[Page excerpt — start]

This study evaluated information on over-the-counter (OTC) medication labels. Brand-name OTC products were examined to determine compliance with the Label Readability Guidelines recommended by the Nonprescription Drug Manufacturers Association (NDMA). Additionally, the use of pictures on OTC medication labels was assessed. The effect of pictures on other aspects of label design that may affect comprehension was also evaluated.


We evaluated 100 OTC medication labels (20 analgesics and 80 cold/cough products). Assessment of label content was based on certain aspects of label design, such as package size, font size of written information, format of information on warnings and indications, use of pictures, and use of advertising claims on product labels.

[Page excerpt — finish]
[Data for analysis — start]

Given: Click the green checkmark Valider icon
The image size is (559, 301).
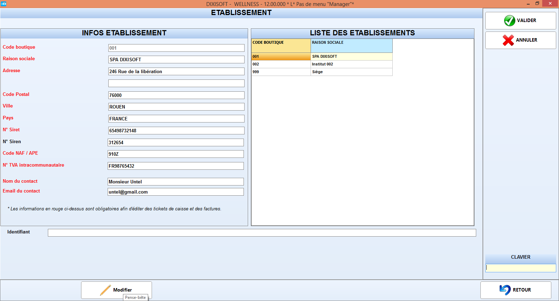Looking at the screenshot, I should [509, 21].
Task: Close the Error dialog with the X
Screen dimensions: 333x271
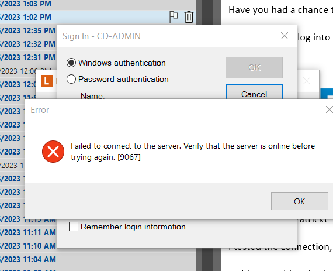Action: (x=329, y=110)
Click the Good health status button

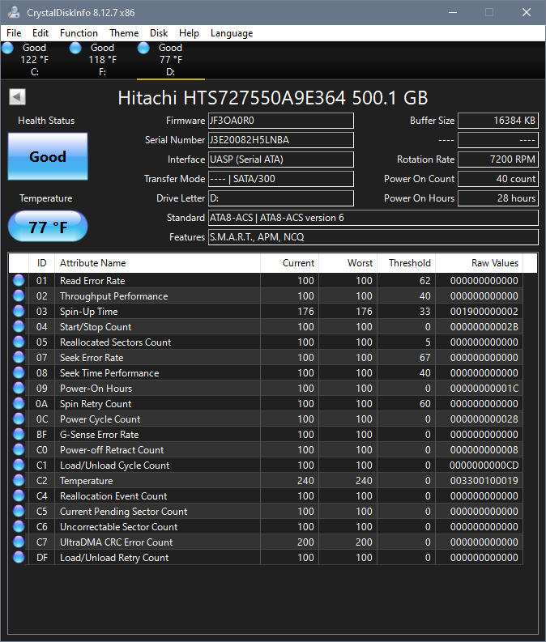47,157
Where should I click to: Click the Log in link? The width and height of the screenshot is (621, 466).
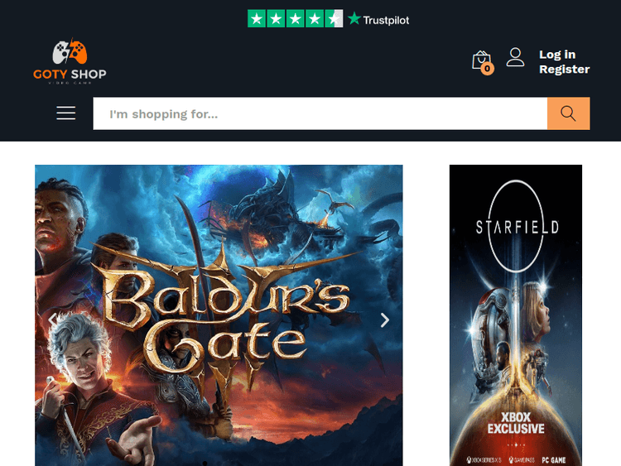coord(556,55)
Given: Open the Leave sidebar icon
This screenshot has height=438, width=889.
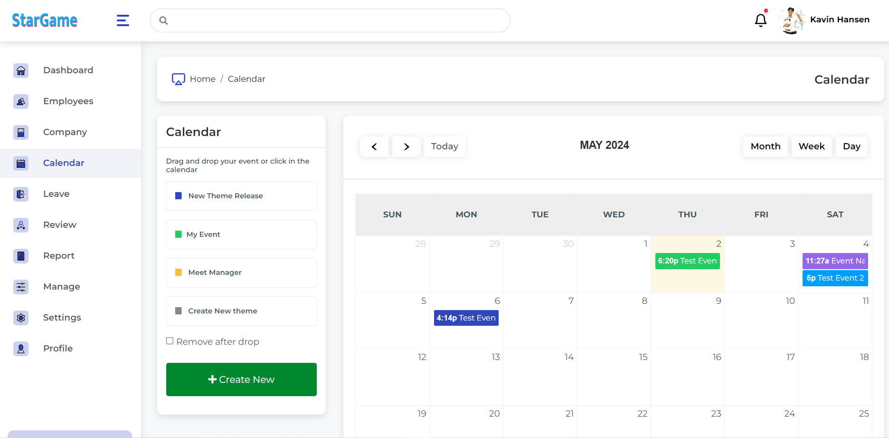Looking at the screenshot, I should (x=21, y=194).

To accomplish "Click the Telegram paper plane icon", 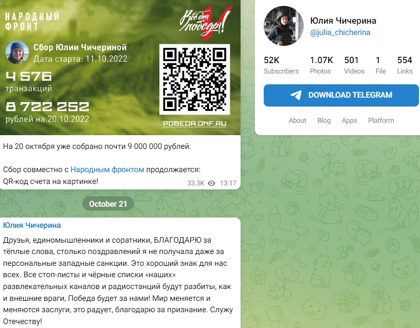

[Data for analysis — finish]

# [Task set]
A) According to the text on over-the-counter medication labels, which organization recommended the Label Readability Guidelines?
B) Continue the text on over-the-counter medication labels from its last sentence.

# [Answers for each item]
A) The Nonprescription Drug Manufacturers Association (NDMA).

B)
Many products evaluated did not meet NDMA guidelines. Even when font size of product name increased with increase in package size, font size on warnings and indications remained constant at 6 points. Lack of boldface (63%), use of all uppercase font (30%), use of hyphenation (49%), lack of paragraph breaks (19%), and the small font size of 6 points or less (98%) could reduce readability. Packages containing pictures were significantly larger than packages without pictures. Several packages (30%) contained pictures in the indications section. Many products contained advertising claims that were classified as "green" or "quality" (41%) and "free" (38%). Additionally, 43 different advertising claims were identified; some of these may be difficult for patients to interpret.


The findings may help FDA develop specific regulations to improve label readability. Pharmacists who recommend OTC products to consumers should be aware of these issues and evaluate requests by consumers regarding OTC drugs accordingly.